> What to produce
Rewrite the rows starting with the line that contains "Where should I click to: Pin" and going on through the line that contains "[x=354, y=640]", requests included, raising every answer coordinate by 128.

> Raw data

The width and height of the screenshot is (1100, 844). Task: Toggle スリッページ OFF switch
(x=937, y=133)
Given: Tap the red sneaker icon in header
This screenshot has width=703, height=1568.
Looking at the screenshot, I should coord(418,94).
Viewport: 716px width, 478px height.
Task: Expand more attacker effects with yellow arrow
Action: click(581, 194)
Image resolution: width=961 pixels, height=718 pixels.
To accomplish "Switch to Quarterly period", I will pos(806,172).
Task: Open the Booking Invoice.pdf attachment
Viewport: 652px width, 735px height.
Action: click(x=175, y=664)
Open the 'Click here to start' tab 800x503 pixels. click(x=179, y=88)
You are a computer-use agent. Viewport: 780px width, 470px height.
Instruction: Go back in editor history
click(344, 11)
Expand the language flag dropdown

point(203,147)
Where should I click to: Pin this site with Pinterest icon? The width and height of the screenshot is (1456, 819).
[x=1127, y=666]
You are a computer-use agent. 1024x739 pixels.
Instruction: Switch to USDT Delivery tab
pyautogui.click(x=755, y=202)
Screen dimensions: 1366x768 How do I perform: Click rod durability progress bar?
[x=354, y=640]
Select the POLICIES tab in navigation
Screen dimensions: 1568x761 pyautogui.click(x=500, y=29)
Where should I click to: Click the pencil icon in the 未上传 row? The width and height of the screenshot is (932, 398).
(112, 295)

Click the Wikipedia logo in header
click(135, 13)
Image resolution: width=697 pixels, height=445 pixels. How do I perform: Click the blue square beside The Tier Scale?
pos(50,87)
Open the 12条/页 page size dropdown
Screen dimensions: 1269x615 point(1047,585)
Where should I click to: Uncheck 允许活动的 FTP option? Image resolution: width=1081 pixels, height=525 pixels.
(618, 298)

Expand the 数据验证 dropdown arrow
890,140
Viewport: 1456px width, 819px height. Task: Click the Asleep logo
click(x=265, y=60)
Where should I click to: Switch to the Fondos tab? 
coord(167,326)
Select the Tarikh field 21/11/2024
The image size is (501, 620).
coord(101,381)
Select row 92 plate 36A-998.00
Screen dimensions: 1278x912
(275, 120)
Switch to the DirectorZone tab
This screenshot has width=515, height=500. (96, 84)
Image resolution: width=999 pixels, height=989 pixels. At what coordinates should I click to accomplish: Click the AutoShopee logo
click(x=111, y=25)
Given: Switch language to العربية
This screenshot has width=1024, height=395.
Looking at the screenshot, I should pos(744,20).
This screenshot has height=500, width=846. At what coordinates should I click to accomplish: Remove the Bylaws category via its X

> Written reply
Where should I click to: Pin this site with Pinterest icon? The width and height of the screenshot is (1456, 819).
[x=1255, y=794]
You are a computer-use agent. 1024x739 pixels.
Instruction: Switch to USDT Delivery tab
pyautogui.click(x=883, y=330)
Screen dimensions: 1366x768 How do I perform: Click rod durability progress bar?
[x=482, y=768]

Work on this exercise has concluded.